- **Written tasks**:
[1] Write out the part of the Redis reconnection passage starting at "Have you noticed" and ending at "often not enough).".
[2] List the names of all functions defined with the keyword "function" in the code of the Redis reconnection passage.
[3] According to the Redis reconnection passage, which error code does the driver send each time a write to the slave node fails?

Let's start implementing this in our application. The good news is, that thunk-redis connects to the slave automatically when the master is not available. Unfortunately, it's not the case when the master becomes available again. The driver will send the READONLY error code every time when write failed to the slave node. It won't automatically reconnect to master. We have to detect these failures and initiate the reconnection. This is how it looks.

function reconnectOnReadOnlyError(client, err) {
  if (!err.code || err.code !== 'READONLY') {
    return;
  }
  setTimeout(() => {
    reconnect(client);
  }, client.reconnectToMasterMs);
  console.debug("Reconnecting to master after %d ms", client.reconnectToMasterMs);
}
...
function storeUser(client, user) {
  client.hmset(user.id, 'id', user.id, 'name', user.name)(err => {
    if (err) {
      console.error("Storing user in REDIS failed", err);
      reconnectOnReadOnlyError(client, err);
    }
  });
}
...
function evictUser(client, userId) {
  client.del(userId)(err => {
    if (err) {
      console.error("Deleting user in REDIS failed", err);
      reconnectOnReadOnlyError(client, err);
    }
  });
}

cache.js

Have you noticed the issue in the code above? We tightly coupled the detection of read-only mode with the cache API calls. What's the problem with that? If there's no traffic, the failure won't be detected and recovery won't be initiated. Even the amount of retries are depending on the calls that are trying to write to the cache (just a small hint: one reconnection attempt is often not enough).

- **Record set**:
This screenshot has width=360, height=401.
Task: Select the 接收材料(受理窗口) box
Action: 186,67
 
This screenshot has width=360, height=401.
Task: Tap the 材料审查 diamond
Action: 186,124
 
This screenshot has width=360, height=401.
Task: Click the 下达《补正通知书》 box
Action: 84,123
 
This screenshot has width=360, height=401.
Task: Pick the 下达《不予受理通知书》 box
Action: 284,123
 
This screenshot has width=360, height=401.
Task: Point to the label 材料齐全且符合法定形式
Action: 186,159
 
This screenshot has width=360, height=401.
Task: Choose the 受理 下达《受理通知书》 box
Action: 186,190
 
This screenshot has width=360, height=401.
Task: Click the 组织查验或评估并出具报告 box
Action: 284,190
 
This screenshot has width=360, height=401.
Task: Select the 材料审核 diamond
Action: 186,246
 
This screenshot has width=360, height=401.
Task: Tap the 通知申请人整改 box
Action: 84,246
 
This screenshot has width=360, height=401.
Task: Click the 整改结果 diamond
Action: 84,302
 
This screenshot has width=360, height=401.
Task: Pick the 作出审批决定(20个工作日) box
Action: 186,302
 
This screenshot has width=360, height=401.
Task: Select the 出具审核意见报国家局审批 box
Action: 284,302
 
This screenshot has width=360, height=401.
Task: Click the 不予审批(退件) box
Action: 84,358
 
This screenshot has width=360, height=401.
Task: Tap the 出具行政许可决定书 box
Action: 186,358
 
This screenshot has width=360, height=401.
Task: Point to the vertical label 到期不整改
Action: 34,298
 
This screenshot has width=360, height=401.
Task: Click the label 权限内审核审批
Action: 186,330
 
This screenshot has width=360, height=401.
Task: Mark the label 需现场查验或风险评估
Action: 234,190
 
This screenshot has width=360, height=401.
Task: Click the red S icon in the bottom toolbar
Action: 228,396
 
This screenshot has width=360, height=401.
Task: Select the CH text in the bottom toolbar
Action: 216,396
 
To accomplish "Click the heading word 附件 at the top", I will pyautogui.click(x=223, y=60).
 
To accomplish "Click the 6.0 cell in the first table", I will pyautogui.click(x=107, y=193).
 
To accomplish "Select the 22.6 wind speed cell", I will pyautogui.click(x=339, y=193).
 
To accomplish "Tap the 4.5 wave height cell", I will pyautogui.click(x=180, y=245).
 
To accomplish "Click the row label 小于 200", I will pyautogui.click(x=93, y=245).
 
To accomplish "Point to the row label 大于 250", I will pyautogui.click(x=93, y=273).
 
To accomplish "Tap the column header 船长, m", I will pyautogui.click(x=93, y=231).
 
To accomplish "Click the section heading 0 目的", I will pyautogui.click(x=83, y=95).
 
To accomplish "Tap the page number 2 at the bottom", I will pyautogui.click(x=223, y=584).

...

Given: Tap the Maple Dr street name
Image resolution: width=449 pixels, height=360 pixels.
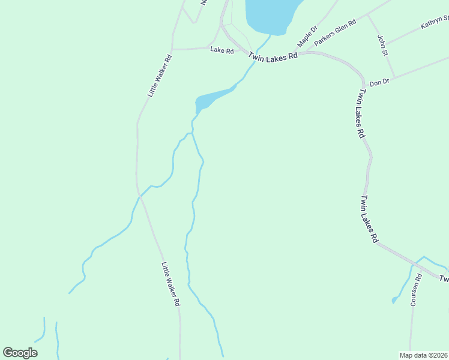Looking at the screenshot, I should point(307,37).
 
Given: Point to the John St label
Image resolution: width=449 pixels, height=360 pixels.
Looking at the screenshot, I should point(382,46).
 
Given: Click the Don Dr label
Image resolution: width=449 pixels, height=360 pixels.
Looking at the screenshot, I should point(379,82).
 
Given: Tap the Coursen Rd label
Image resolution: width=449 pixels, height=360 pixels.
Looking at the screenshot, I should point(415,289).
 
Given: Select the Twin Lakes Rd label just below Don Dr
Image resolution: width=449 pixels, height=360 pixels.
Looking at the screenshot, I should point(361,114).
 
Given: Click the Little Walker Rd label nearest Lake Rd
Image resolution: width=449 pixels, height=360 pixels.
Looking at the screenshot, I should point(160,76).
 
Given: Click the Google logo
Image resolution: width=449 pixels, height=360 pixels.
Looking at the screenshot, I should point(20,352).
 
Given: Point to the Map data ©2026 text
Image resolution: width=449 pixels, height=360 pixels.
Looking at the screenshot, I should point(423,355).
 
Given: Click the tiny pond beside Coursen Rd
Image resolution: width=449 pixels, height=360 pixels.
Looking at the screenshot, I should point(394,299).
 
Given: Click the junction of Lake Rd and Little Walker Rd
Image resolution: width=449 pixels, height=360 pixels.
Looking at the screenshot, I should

- **The solutions**:
[1]
Have you noticed the issue in the code above? We tightly coupled the detection of read-only mode with the cache API calls. What's the problem with that? If there's no traffic, the failure won't be detected and recovery won't be initiated. Even the amount of retries are depending on the calls that are trying to write to the cache (just a small hint: one reconnection attempt is often not enough).

[2] reconnectOnReadOnlyError, storeUser, evictUser

[3] READONLY